3) Develop and pilot-test a provider training curriculum and implementation strategy to improve mental health provider engagement of caregivers of Veterans with dementia.
Principal Investigator: Mary Wyman, PhD, is a health services researcher and clinical geropsychologist at the William S. Middleton Memorial Veterans Hospital in Madison, WI. She leads the initiative for staff education and culture change which resulted in the Madison VA being recognized in 2017 as the first Dementia Friendly VA Hospital in the nation.

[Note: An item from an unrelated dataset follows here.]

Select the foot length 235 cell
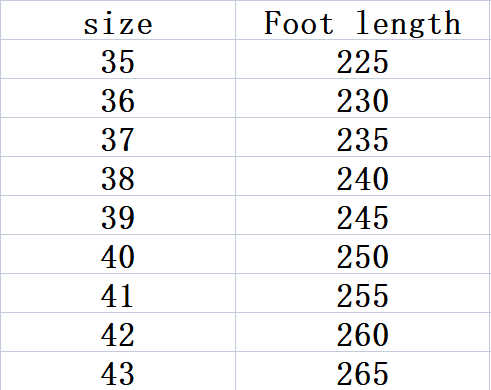491x390 pixels. [x=363, y=137]
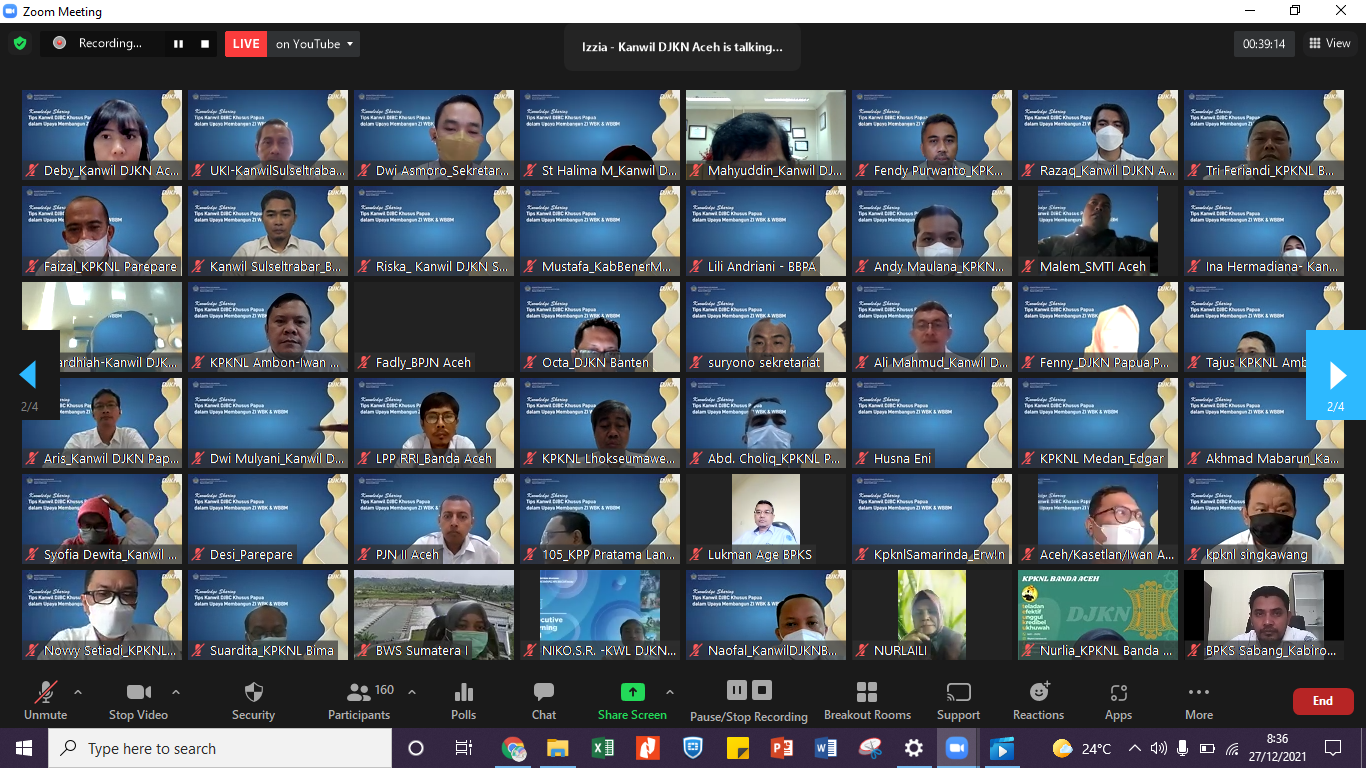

GamePlan4Care (GP4C) is a novel, web-based training platform designed to fully replicate the core components of an existing caregiver support program in an acceptable and scalable online platform informed by user-centered testing. This project will combine evidence-informed care transitions training with an existing dementia caregiver support intervention to create a new and unique intervention: Hospital GP4C. Using a Planned Adaptation Approach, investigators will build on the existing GP4C platform to incorporate the robust evidence supporting tailored care transitions training and support.

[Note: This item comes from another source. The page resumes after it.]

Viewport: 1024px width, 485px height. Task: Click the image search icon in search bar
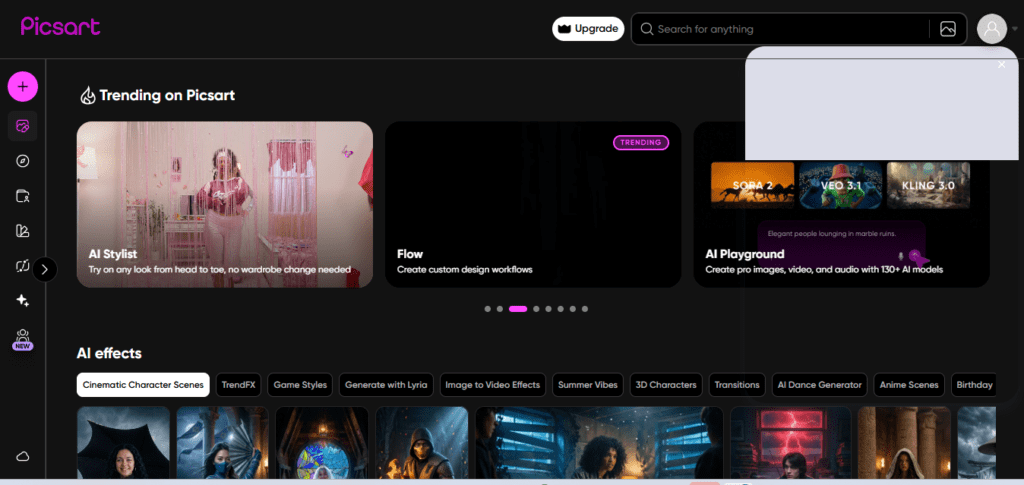point(948,29)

Hospital admissions are sentinel events for Veterans with Alzheimer’s disease and related dementia (ADRD) and their family caregivers. Adults with ADRD are often discharged from the hospital with new functional and cognitive limitations, which increases demands on family caregivers following discharge. These changing caregiver demands increase caregiver stress, which can lead to worse outcomes for caregivers and care recipients. Research has demonstrated that care transition interventions started in the hospital can improve outcomes for patients. Furthermore, care transition interventions started in the hospital and designed specifically to meet the needs of stroke caregivers have been shown to reduce caregiver burden and anxiety and reduce acute care resource use following discharge. To date, supporting tailored interventions to meet specific caregiver needs has not been translated to the support for dementia caregivers during care transitions.

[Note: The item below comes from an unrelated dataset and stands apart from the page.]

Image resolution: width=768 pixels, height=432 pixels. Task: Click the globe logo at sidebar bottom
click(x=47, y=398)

Resources for Enhancing Alzheimer’s Caregiver Health (REACH II) is a multicomponent, evidence-based ADRD caregiver support program that has been adapted and implemented in VA as REACH VA. When delivered in the community, REACH II and REACH VA were associated with improvements in caregiver depression, social support, and self-care and a decrease in caregiver burden and problem behaviors in the care recipient. Evidence-based interventions like REACH II are challenging to scale due to the need for one-on-one interactions between caregivers and dementia care specialists for skills training. GamePlan4Care (GP4C) is a novel, web-based training platform designed to fully replicate the core components of REACH II in an acceptable and scalable online platform informed by user-centered testing. With adaptation to the hospital setting to include care transitions training, GP4C has great potential to transform the support of ADRD caregivers during care transitions. This project will combine evidence-informed care transitions training with an existing dementia caregiver support intervention to create a new and unique intervention: Hospital GP4C. Using a Planned Adaptation Approach, investigators will build on the existing GP4C platform to incorporate the robust evidence supporting tailored care transitions training and support. In addition, the project will evaluate caregiver-reported outcomes and retention rates in a pilot randomized study of Hospital GP4C compared to health education.
Principal Investigator: Molly Horstman, MD, is a hospitalist and health services researcher at the Michael E. DeBakey VA Medical Center in Houston, TX.